Extrait du texte =>
------------------------------------------------
Après sept semaines de fermeture qui suivent la Libération de la capitale, le Gaumont-Palace rouvre ses portes le 15 septembre 1944. Peu de cinémas reprennent immédiatement leurs activités ; les spectateurs parisiens peuvent ainsi se rendre au Gaumont-Place pour un programme composé uniquement des Actualités, désormais intitulées France Libre Actualités, à l’affiche quotidiennement entre 18 heures et 21 heures.
Ci-dessus: France Libre Actualités à partir du 20 septembre 1944.
Ci-dessus: le 5 décembre 1944, le Gaumont-Palace accueille le Gala de la Police.
La programmation traditionnelle reprend dès le mercredi 11 octobre 1944 avec le grand retour du cinéma américain, invisible durant l’Occupation : à l’affiche cette semaine-là, Les Trois Lanciers du Bengale (Henry Hathaway, 1935) avec Gary Cooper puis, le 18 octobre 1944, la production Warner en Technicolor La Bataille de l’or (Michael Curtiz, 1938) qui enregistre 43 110 entrées en 7 jours.
La semaine du 29 novembre 1944, un programme de trois films venus d’U.R.S.S. est proposé au profit des déportés soviétiques. En complément sur la scène, les Chœurs et Chants Russes sont applaudis par 30 999 spectateurs.
Sorti à Paris en 1925, La Ruée vers l’or (Charles Chaplin) est sonorisé par l’auteur en 1942. C’est cette version – plus courte que la muette – qui ressort à Paris dans un premier temps, le 17 novembre 1944 au Colisée des Champs-Élysées, puis dès le 27 décembre pour 2 semaines au Gaumont-Palace où elle enregistre 108 700 spectateurs. Pour les Artistes Associés, la filiale française de United Artists (UA), cette réédition annonce la sortie du Dictateur (Charles Chaplin, 1940), le film le plus attendu dans les salles à cette période, avec Autant en emporte le vent (Victor Fleming, 1939) sorti avant-guerre aux Etats-Unis.
Le Gaumont-Palace réquisitionné pour l’accueil des prisonniers.
Dès le 4 avril 1945, Le Dictateur arrive en exclusivité à Paris et en version originale dans le grand cinéma de la place Clichy et y affiche de nombreuses séances complètes. Mais son exploitation est suspendue le 11 avril au soir. En effet, dès le 13 avril, le premier train aérien transportant 8 000 anciens prisonniers arrive au Bourget. Dès lors, plus de 4 000 anciens prisonniers français sont rapatriés chaque jour d’Allemagne que près de 200 camions transportent vers les centres d’accueil. Les deux plus grands cinémas de Paris, le Rex et le Gaumont-Palace, sont ainsi réquisitionnés pour le transit – avant les centres d’accueil – des anciens prisonniers.
Ci-dessus: l’exploitation du Dictateur est suspendue le 10 avril 1945 pour accueillir les prisonniers et déportés de guerre.
------------------------------------------------
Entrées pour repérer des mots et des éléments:
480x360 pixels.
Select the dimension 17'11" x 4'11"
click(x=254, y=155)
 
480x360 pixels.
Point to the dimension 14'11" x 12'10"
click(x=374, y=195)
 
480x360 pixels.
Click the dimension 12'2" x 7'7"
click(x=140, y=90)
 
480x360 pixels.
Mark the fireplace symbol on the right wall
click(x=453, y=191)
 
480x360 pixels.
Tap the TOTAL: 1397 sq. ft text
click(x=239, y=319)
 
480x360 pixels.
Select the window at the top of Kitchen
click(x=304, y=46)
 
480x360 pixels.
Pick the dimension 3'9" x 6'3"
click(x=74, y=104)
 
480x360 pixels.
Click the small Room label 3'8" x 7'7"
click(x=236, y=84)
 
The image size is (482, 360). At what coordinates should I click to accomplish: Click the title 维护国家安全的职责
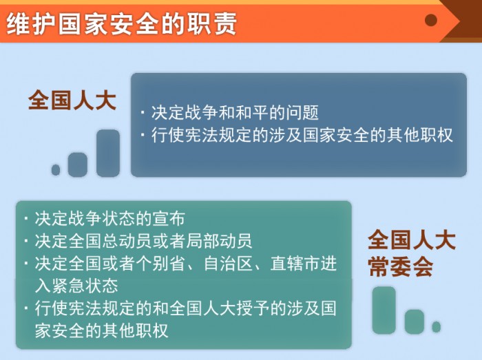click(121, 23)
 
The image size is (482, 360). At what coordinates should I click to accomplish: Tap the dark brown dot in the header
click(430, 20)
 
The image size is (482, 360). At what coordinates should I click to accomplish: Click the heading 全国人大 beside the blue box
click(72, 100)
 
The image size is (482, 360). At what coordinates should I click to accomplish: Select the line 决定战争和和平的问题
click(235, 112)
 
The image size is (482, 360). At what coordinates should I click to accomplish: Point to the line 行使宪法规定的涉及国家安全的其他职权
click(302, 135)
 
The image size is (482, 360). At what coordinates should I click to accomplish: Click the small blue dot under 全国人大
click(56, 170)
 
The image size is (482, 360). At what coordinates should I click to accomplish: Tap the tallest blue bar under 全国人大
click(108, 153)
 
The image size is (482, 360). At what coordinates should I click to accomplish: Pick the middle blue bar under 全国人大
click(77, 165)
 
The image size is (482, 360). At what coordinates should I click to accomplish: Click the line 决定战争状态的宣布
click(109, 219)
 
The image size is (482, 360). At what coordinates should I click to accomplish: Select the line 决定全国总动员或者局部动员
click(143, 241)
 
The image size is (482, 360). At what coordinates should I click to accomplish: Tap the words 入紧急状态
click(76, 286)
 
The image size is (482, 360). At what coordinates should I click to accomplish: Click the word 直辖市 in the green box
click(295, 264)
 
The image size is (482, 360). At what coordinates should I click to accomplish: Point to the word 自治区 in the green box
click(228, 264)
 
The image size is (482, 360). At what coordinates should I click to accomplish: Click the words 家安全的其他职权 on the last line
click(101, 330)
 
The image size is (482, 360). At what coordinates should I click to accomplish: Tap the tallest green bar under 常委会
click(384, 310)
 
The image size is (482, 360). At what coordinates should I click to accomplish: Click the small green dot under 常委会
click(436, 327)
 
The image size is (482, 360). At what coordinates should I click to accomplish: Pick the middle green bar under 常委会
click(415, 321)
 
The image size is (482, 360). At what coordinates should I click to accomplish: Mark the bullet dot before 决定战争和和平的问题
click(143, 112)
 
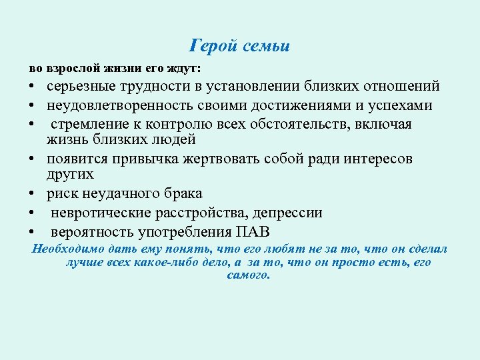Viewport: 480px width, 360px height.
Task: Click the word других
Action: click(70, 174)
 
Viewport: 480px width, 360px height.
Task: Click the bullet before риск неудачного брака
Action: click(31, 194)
------------------------------------------------
Exercices à faire =>
(1) D'après le texte sur le Gaumont-Palace, combien de spectateurs La Ruée vers l'or a-t-elle attirés au Gaumont-Palace ?
(2) Recopiez fidèlement le passage du texte sur le Gaumont-Palace qui va de «La programmation traditionnelle» à «30 999 spectateurs.».
(3) Poursuivez le texte sur le Gaumont-Palace à partir de l'endroit où il s'arrête.

Réponses =>
(1) 108 700 spectateurs.

(2)
La programmation traditionnelle reprend dès le mercredi 11 octobre 1944 avec le grand retour du cinéma américain, invisible durant l’Occupation : à l’affiche cette semaine-là, Les Trois Lanciers du Bengale (Henry Hathaway, 1935) avec Gary Cooper puis, le 18 octobre 1944, la production Warner en Technicolor La Bataille de l’or (Michael Curtiz, 1938) qui enregistre 43 110 entrées en 7 jours.
La semaine du 29 novembre 1944, un programme de trois films venus d’U.R.S.S. est proposé au profit des déportés soviétiques. En complément sur la scène, les Chœurs et Chants Russes sont applaudis par 30 999 spectateurs.

(3)
Du Bourget au cinéma de la place Clichy, les camions circulent toute la journée avec, massés autour du Gaumont-Palace, des femmes et des hommes qui, dès l’arrivée d’un convoi, applaudissent les héros. Dès l’entrée du cinéma, chaque ancien prisonnier reçoit de la part de bénévoles un paquet de cigarettes, un sandwich, quelques biscuits et une boisson avant de s’installer dans la salle pour découvrir des dessins-animés, écouter l’orchestre ou regarder les attractions.
Toutes les heures, des camions reviennent chercher les prisonniers au Gaumont-Palace pour les transférer au centre d’accueil de la Gare d’Orsay, d’où ils peuvent télégraphier et annoncer leur arrivée. Après de nombreuses formalités, un nouveau convoi se forme pour les emmener au Vel’ d’Hiv’, transformé pour l’occasion en immense dortoir. Les déportés sont accueillis à l’hôtel Lutetia
Cet accueil temporaire au Gaumont-Palace – qui voit passer pendant près de trois mois plus de 200 000 anciens prisonniers et déportés – dure jusqu’au 21 juin 1945. De nombreuses familles s’y sont déplacées pour tenter de reconnaître les leurs à l’arrivée des camions place Clichy.
Dès le 21 juin, les projections du Dictateur en version originale reprennent jusqu’au 18 juillet. La version française ayant pu être réalisée, Le Dictateur poursuit sa carrière à partir du 19 juillet 1945 en version doublée. Projeté au Gaumont-Palace jusqu’au 14 août, 585 000 spectateurs s’y sont déplacés durant les neuf semaines d’exclusivité.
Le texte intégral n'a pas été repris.